Text and item location entries:
--*--

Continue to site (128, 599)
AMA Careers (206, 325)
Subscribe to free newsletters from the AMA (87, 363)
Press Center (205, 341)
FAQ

--*--

Exercise: Reproduce all of the records above line for line, with no change to any wording.

Written solution:
Continue to site (128, 599)
AMA Careers (206, 325)
Subscribe to free newsletters from the AMA (87, 363)
Press Center (205, 341)
FAQ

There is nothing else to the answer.